Data records
------------------------

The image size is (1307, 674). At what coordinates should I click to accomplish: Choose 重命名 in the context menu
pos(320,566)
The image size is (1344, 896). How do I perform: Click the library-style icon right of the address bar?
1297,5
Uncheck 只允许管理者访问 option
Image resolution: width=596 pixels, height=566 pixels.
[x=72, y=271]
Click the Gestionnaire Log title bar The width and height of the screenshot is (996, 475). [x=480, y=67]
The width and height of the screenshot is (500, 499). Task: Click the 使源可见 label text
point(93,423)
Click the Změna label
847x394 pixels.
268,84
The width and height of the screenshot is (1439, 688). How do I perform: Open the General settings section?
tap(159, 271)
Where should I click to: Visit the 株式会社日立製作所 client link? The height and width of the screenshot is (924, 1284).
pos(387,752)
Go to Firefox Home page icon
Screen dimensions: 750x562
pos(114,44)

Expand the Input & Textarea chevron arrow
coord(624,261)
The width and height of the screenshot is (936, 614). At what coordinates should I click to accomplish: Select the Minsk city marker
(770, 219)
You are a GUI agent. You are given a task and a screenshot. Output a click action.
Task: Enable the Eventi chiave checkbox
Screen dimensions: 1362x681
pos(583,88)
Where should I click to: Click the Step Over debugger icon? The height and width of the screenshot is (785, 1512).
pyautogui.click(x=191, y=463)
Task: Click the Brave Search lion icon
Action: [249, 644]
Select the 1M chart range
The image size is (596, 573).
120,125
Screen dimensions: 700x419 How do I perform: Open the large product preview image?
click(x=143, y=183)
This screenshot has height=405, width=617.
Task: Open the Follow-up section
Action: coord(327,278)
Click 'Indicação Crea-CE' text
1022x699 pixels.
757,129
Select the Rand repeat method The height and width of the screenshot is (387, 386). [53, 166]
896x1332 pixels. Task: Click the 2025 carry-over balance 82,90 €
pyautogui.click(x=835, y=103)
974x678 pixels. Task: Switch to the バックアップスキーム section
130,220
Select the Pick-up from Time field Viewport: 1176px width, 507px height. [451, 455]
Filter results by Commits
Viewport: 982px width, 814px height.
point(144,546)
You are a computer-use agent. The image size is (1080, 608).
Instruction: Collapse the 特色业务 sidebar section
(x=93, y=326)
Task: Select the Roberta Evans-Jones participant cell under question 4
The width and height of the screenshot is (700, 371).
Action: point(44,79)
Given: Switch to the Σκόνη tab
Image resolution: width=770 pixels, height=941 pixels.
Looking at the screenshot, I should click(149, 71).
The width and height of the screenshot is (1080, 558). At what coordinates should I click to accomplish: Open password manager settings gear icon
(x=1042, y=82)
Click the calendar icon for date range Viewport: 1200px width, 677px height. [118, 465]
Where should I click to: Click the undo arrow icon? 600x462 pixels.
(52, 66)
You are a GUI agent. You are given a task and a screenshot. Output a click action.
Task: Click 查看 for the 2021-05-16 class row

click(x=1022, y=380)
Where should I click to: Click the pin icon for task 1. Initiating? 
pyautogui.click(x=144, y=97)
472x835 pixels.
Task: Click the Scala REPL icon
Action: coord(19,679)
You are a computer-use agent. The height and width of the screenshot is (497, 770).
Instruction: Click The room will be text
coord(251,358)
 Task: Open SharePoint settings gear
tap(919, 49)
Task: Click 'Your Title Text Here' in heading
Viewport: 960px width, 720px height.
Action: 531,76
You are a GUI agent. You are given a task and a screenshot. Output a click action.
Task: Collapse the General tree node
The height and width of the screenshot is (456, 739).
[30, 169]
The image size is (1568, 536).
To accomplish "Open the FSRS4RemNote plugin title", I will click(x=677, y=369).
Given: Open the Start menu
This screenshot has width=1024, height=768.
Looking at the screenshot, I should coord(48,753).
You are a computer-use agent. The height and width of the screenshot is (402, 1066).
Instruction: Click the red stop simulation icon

------------------------

WHAT TO WORK ON — Look above for the line that contains "Screen dimensions: 1362x681". Starting there, transcribe every line exactly until you have copied the line that contains "Given: Switch to the Σκόνη tab".

ANSWER SECTION —
Screen dimensions: 1362x681
pos(583,88)
Where should I click to: Click the Step Over debugger icon? The height and width of the screenshot is (785, 1512).
pyautogui.click(x=191, y=463)
Task: Click the Brave Search lion icon
Action: [249, 644]
Select the 1M chart range
The image size is (596, 573).
120,125
Screen dimensions: 700x419 How do I perform: Open the large product preview image?
click(x=143, y=183)
This screenshot has height=405, width=617.
Task: Open the Follow-up section
Action: coord(327,278)
Click 'Indicação Crea-CE' text
1022x699 pixels.
757,129
Select the Rand repeat method The height and width of the screenshot is (387, 386). [53, 166]
896x1332 pixels. Task: Click the 2025 carry-over balance 82,90 €
pyautogui.click(x=835, y=103)
974x678 pixels. Task: Switch to the バックアップスキーム section
130,220
Select the Pick-up from Time field Viewport: 1176px width, 507px height. [451, 455]
Filter results by Commits
Viewport: 982px width, 814px height.
point(144,546)
You are a computer-use agent. The image size is (1080, 608).
Instruction: Collapse the 特色业务 sidebar section
(x=93, y=326)
Task: Select the Roberta Evans-Jones participant cell under question 4
The width and height of the screenshot is (700, 371).
Action: point(44,79)
Given: Switch to the Σκόνη tab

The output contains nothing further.